Potential new eye tumour treatment discovered
08 August 2011
New research from a team including several Carnegie scientists demonstrates that a specific small segment of RNA could play a key role in the growth of a type of malignant childhood eye tumour called retinoblastoma.
The tumour is associated with mutations of a protein called Rb, or retinoblastoma protein.

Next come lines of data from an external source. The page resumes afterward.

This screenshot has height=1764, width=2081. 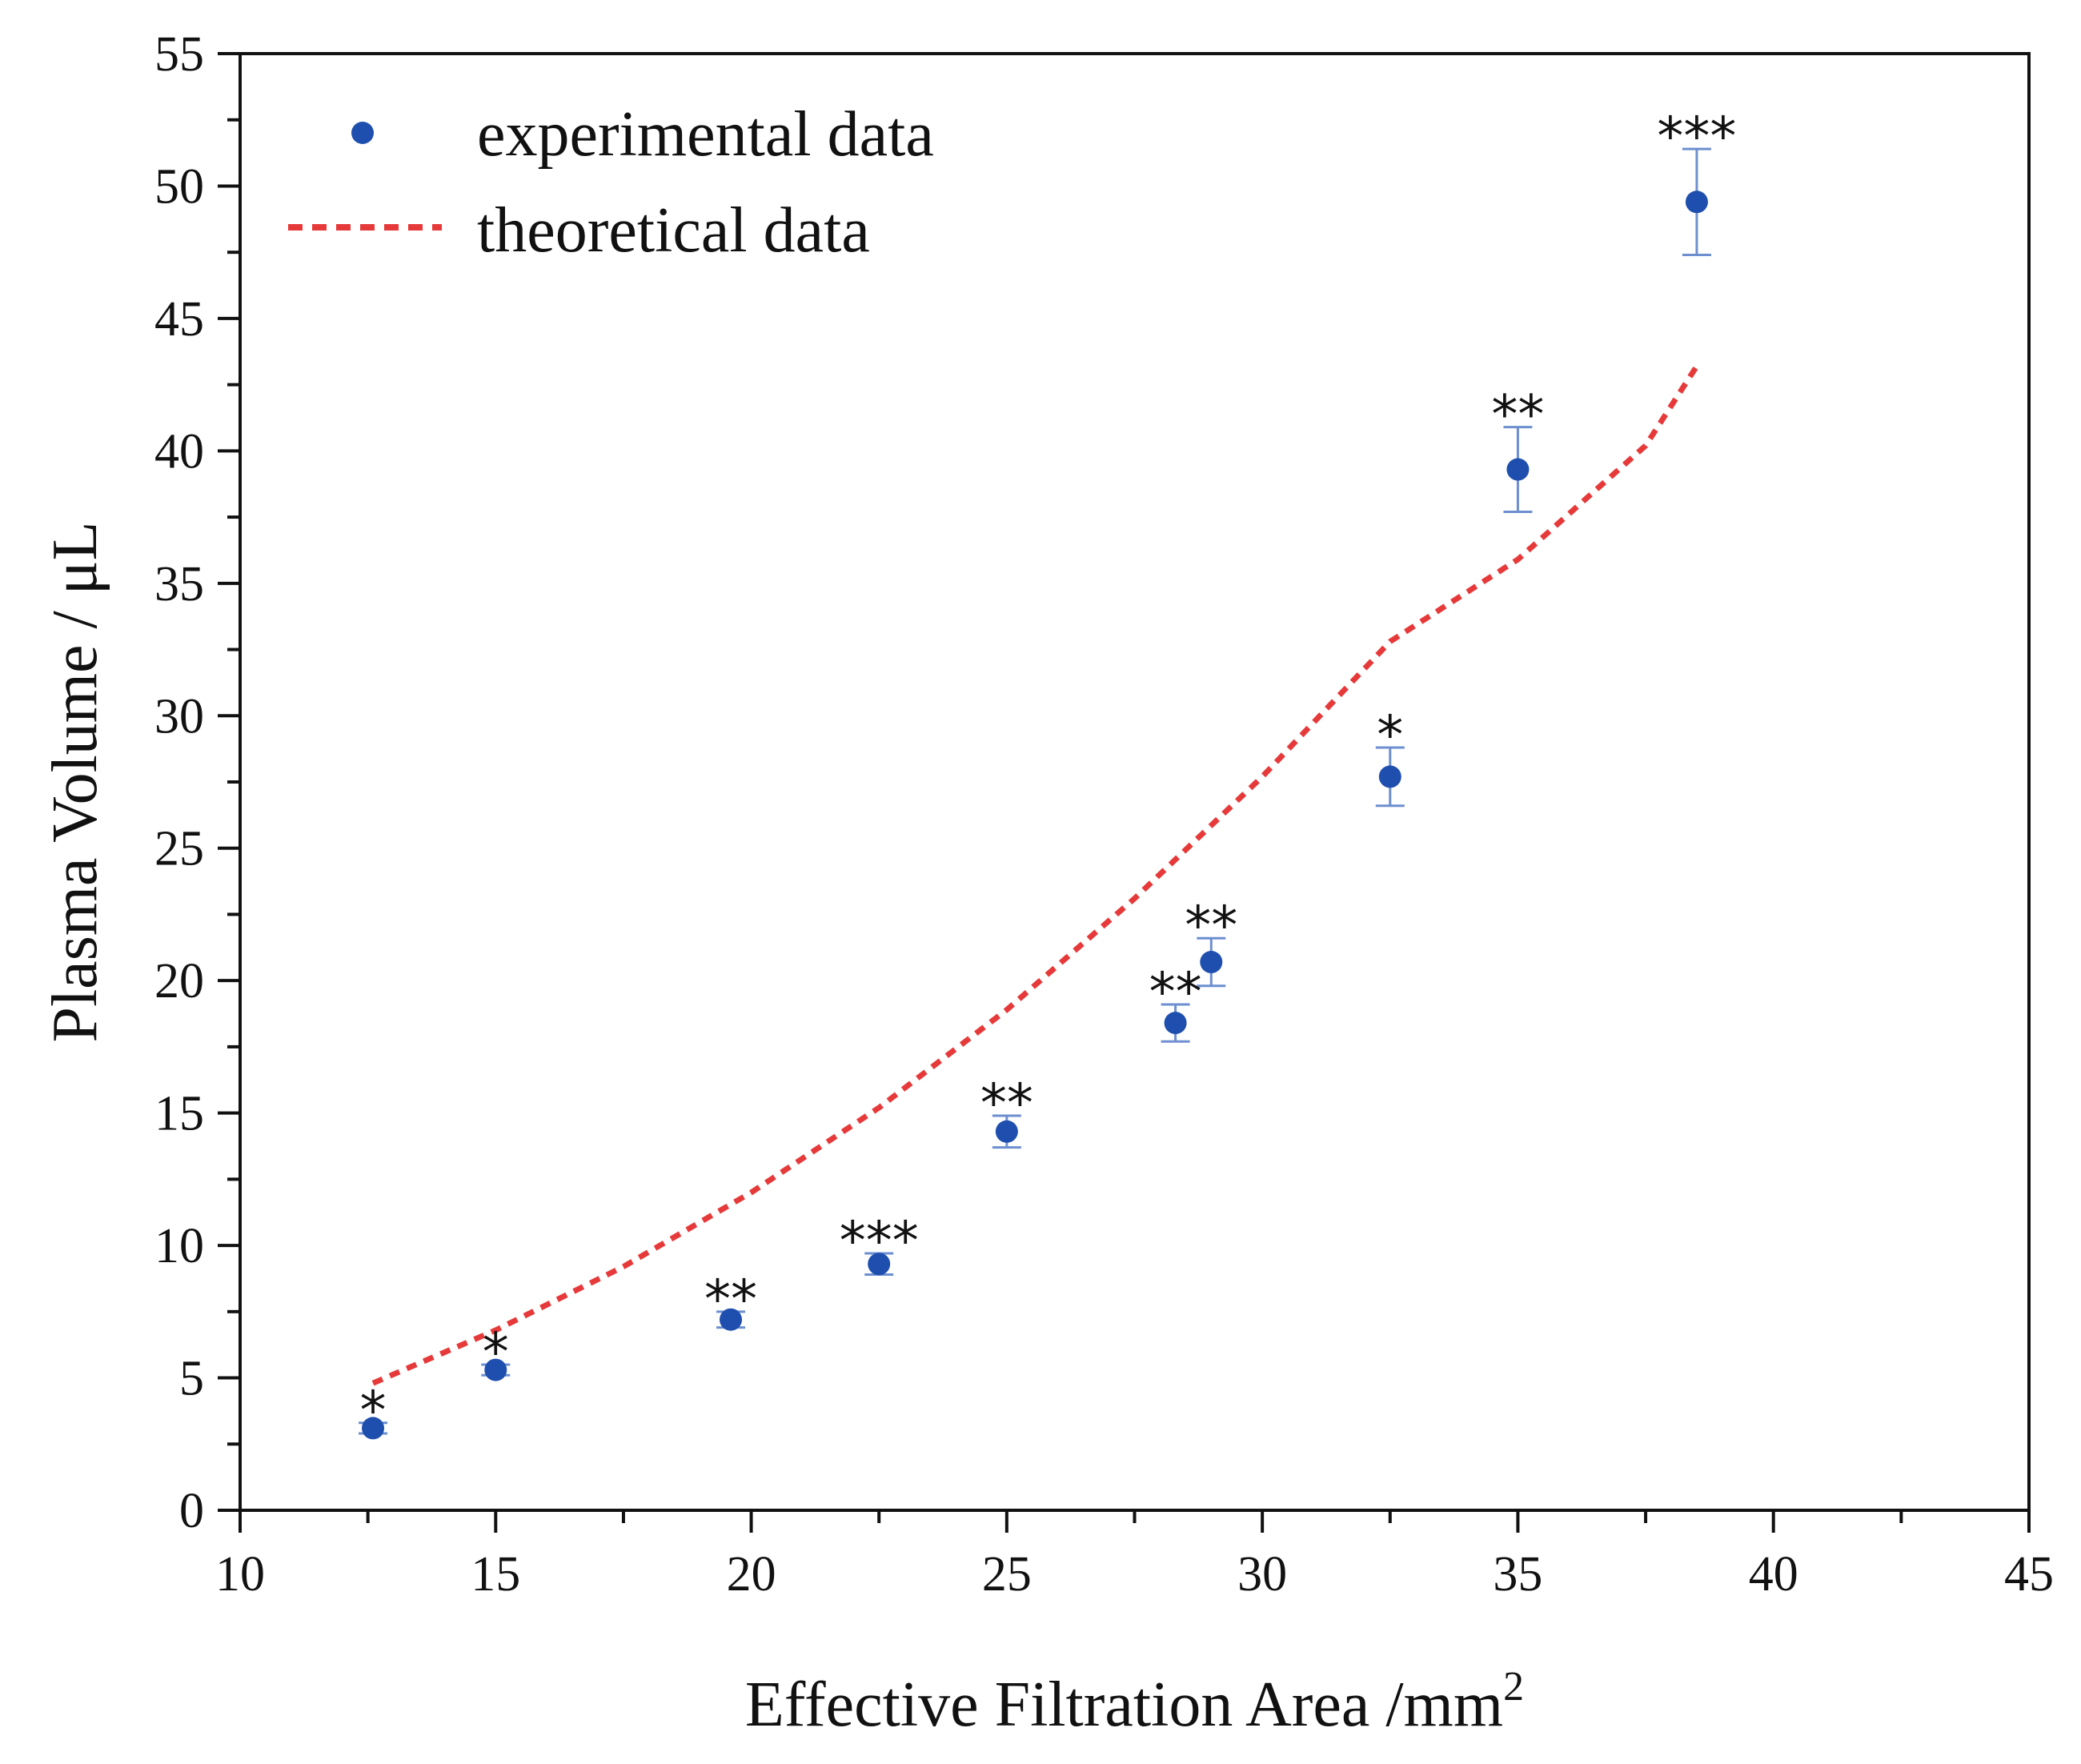 What do you see at coordinates (179, 1114) in the screenshot?
I see `y-tick-label: 15` at bounding box center [179, 1114].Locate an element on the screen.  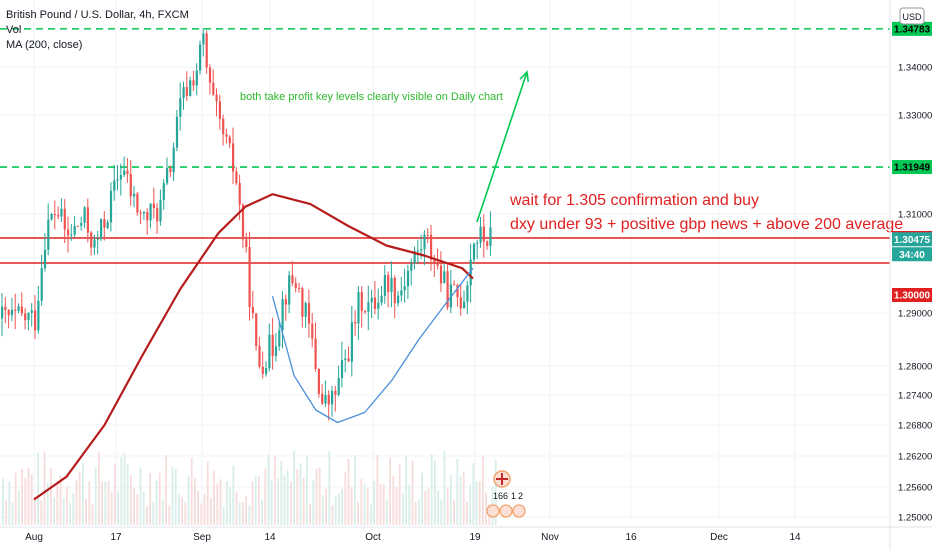
currency-button-frame is located at coordinates (912, 16).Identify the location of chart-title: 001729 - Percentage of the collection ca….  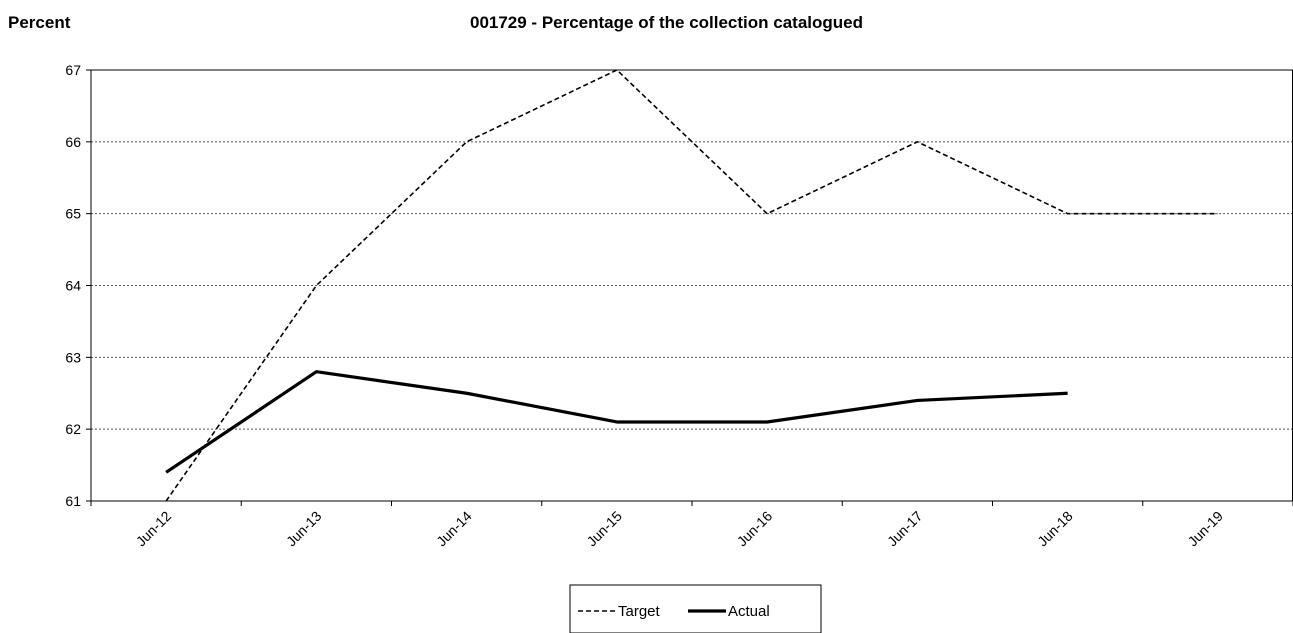
(666, 22).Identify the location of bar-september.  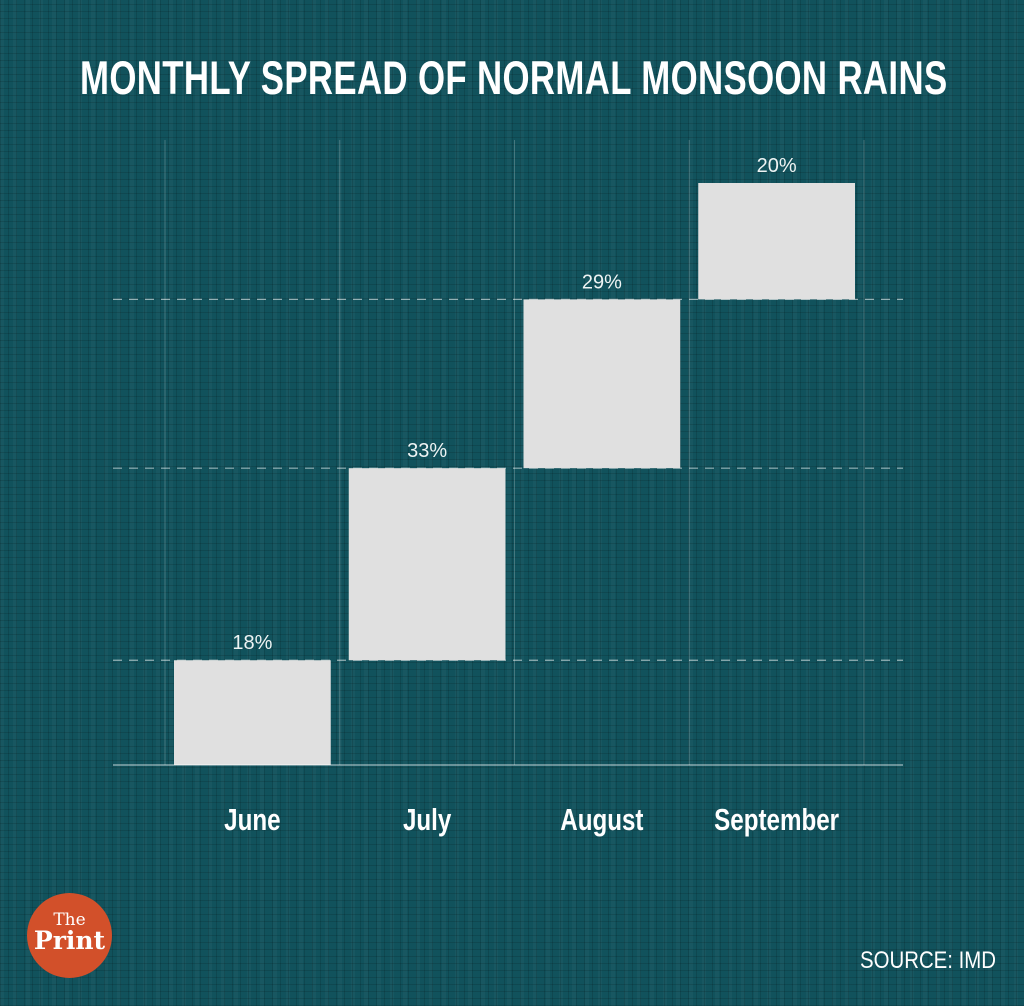
(776, 242).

Dysfunctional Rb is also involved with other types of cancers, including lung, brain, breast and bone. Their work, which will be the cover story of the August 15th issue of Genes & Development, could result in a new therapeutic target for treating this rare form of cancer and potentially other cancers as well.
MicroRNAs are a short, single strands of genetic material that bind to longer strands of messenger RNA - which is the courier that brings the genetic code from the DNA in the nucleus to the cell's ribosome, where it is translated into protein.
This binding activity allows microRNAs to silence the expression of select genes in a targeted manner. Abnormal versions of microRNAs have been implicated in the growth of several types of cancer.
The paper from Carnegie's Karina Conkrite, Maggie Sundby, and David MacPherson - as well as authors from other institutions - focuses on a cluster of microRNAs called miR-17~92. Recent research has shown that aberrant versions of this cluster are involved in preventing pre-cancerous cells from dying and allowing them to proliferate into tumours.